### Task objective
Calculate how many lines of the data hold "will". The answer consists of that number only.

Saved entries
= = = = = = =

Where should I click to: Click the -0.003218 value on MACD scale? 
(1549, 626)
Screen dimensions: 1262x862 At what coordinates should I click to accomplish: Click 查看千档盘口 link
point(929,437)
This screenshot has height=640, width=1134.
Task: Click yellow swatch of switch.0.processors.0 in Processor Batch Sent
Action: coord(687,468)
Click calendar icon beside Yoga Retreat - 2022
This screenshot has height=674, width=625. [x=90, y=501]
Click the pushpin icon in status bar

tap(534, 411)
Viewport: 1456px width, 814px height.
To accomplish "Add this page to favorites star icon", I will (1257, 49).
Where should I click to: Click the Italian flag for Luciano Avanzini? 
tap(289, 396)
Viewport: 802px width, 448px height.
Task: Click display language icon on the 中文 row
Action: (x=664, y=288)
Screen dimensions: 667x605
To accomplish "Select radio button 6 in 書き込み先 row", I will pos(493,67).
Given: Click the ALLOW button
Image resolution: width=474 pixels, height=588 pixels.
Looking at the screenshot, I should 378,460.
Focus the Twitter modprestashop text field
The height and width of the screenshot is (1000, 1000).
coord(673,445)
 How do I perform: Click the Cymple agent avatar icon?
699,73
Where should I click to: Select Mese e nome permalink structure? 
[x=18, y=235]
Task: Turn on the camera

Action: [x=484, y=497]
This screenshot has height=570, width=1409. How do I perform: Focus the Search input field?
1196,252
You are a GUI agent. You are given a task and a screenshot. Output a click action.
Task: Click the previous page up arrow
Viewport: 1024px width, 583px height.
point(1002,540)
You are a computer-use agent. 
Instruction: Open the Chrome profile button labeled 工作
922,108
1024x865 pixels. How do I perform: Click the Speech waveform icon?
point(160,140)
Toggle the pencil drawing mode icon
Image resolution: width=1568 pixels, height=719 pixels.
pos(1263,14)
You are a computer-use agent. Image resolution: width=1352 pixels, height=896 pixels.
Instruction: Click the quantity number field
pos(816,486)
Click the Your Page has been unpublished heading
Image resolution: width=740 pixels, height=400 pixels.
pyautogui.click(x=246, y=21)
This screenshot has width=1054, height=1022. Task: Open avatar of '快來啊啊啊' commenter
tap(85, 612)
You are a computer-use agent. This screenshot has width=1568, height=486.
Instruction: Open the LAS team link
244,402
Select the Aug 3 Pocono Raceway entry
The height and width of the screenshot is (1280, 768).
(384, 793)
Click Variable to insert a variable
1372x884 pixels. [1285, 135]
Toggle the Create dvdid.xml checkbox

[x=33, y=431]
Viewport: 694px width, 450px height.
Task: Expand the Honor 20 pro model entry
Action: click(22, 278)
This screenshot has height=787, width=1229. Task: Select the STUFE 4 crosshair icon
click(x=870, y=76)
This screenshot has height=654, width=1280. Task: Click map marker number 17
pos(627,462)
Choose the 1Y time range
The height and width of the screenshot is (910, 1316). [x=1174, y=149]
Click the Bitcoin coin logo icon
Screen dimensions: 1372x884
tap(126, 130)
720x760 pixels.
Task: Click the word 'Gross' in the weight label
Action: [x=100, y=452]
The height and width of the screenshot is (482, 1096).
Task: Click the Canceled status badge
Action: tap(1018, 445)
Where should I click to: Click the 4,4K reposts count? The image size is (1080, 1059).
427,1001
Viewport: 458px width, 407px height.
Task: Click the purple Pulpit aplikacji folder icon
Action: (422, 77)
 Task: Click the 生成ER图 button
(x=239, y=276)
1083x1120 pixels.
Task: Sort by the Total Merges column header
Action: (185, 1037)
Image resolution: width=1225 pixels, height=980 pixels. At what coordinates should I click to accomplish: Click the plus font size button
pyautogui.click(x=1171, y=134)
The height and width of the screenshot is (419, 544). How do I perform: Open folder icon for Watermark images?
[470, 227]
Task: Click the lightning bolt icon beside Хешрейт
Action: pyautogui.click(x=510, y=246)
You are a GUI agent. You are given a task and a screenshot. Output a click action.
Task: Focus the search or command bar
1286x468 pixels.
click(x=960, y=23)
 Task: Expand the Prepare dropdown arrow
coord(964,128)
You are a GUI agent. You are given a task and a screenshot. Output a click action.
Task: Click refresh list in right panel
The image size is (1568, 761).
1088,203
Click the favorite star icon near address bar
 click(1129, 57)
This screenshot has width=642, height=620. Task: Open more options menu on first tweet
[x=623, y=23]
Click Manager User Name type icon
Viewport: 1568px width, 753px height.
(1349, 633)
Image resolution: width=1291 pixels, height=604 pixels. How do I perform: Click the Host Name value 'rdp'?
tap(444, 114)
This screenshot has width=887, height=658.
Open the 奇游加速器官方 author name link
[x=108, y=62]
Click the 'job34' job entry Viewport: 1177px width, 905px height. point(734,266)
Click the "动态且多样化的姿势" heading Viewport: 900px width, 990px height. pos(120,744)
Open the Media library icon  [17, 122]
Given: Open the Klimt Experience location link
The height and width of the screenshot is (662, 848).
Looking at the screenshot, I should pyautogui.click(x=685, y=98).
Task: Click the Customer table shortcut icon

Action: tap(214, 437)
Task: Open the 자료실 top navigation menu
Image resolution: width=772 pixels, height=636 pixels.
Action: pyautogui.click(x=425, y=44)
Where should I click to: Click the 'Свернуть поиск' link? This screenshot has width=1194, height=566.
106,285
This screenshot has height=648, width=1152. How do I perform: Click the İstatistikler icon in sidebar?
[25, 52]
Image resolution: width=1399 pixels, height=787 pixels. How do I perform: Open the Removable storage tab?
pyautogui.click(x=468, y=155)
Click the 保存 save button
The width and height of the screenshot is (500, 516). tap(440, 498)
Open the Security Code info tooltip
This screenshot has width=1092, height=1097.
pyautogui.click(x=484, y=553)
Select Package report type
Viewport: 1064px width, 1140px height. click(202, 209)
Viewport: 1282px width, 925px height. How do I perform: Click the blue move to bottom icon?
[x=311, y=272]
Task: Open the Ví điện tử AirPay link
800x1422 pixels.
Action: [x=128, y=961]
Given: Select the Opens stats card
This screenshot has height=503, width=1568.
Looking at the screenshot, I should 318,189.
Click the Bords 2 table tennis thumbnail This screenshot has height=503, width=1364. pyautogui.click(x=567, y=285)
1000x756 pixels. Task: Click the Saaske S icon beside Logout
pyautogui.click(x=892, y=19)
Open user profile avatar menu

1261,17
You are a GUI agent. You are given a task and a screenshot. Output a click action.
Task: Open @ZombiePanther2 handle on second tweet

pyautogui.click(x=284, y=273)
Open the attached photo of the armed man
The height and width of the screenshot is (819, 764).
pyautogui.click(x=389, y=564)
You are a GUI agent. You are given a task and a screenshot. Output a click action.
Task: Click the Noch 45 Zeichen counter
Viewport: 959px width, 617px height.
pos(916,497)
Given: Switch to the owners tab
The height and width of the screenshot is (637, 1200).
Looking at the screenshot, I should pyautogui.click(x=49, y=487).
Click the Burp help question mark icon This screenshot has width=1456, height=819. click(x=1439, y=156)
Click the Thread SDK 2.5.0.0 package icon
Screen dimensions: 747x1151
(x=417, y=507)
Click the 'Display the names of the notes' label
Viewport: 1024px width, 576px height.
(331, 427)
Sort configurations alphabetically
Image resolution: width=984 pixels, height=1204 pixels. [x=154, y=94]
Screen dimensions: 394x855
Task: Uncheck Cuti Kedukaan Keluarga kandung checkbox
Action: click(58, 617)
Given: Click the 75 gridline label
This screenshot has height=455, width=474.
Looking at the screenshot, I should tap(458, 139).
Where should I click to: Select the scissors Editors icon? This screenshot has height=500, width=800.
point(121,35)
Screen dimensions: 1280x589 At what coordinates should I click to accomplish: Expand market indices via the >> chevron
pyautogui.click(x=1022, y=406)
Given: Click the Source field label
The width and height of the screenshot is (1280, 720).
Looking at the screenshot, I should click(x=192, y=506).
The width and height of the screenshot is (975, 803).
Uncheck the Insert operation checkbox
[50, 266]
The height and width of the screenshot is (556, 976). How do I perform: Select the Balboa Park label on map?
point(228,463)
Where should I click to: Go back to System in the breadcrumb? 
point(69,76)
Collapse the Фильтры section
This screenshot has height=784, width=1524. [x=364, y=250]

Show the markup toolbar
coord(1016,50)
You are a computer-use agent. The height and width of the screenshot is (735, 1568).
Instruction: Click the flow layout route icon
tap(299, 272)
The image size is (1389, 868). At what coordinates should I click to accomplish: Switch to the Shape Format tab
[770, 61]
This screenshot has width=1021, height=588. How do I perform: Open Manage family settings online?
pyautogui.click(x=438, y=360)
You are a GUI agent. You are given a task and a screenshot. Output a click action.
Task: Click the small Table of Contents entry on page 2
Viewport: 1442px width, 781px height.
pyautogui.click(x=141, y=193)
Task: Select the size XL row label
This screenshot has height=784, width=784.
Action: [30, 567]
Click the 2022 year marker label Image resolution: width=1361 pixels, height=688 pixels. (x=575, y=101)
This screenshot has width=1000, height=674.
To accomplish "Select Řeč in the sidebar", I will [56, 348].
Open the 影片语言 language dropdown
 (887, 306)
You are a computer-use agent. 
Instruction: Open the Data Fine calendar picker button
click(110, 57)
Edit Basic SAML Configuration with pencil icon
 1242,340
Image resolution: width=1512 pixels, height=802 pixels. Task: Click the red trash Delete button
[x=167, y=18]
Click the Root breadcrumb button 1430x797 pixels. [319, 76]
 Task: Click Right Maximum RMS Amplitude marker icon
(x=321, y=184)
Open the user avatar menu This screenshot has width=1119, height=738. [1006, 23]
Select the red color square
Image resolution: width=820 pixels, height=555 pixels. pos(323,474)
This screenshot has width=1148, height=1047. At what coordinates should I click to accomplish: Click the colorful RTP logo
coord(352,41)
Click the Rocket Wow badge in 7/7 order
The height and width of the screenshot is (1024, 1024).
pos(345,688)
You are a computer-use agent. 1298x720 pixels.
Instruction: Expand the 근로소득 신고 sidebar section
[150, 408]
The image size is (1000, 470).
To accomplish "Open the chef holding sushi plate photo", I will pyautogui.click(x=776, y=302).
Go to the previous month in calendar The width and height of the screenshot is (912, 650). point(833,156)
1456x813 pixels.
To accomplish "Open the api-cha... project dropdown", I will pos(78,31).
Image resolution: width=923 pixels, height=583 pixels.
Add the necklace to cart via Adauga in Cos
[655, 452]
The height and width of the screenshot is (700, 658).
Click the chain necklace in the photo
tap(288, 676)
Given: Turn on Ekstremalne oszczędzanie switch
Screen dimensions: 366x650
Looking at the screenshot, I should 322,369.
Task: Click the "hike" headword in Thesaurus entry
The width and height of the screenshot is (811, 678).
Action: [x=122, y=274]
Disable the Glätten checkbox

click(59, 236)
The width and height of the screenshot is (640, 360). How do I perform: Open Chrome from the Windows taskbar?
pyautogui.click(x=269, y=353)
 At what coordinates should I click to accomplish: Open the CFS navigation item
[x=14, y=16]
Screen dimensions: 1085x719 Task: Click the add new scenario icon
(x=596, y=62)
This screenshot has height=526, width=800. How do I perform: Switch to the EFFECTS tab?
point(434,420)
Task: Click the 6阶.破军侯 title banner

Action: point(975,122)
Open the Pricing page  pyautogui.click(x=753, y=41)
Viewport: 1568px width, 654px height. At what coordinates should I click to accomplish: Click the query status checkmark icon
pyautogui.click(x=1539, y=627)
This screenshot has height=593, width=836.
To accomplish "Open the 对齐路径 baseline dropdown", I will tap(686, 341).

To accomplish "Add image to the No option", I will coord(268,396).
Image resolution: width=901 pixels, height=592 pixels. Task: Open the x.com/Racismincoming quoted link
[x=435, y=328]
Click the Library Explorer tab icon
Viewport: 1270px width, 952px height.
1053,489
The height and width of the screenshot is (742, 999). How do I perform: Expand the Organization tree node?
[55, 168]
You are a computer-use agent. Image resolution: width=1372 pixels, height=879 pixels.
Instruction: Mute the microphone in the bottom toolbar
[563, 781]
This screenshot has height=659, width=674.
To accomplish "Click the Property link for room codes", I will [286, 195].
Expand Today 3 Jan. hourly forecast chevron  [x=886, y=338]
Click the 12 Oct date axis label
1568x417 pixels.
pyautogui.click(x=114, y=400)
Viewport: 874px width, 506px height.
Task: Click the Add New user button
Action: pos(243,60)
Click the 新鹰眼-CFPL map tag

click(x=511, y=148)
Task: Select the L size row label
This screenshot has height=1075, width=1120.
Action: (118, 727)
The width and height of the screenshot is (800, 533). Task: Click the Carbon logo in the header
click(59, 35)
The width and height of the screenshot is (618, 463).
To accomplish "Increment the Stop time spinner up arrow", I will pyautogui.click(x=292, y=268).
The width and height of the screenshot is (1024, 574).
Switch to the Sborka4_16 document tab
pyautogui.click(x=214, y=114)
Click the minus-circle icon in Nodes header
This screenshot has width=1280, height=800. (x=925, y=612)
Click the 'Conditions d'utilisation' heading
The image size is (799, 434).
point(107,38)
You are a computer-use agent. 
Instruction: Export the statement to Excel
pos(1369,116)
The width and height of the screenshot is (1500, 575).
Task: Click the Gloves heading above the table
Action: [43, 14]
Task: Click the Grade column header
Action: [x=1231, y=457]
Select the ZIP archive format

= = = = = = =

### Reply to the exercise
9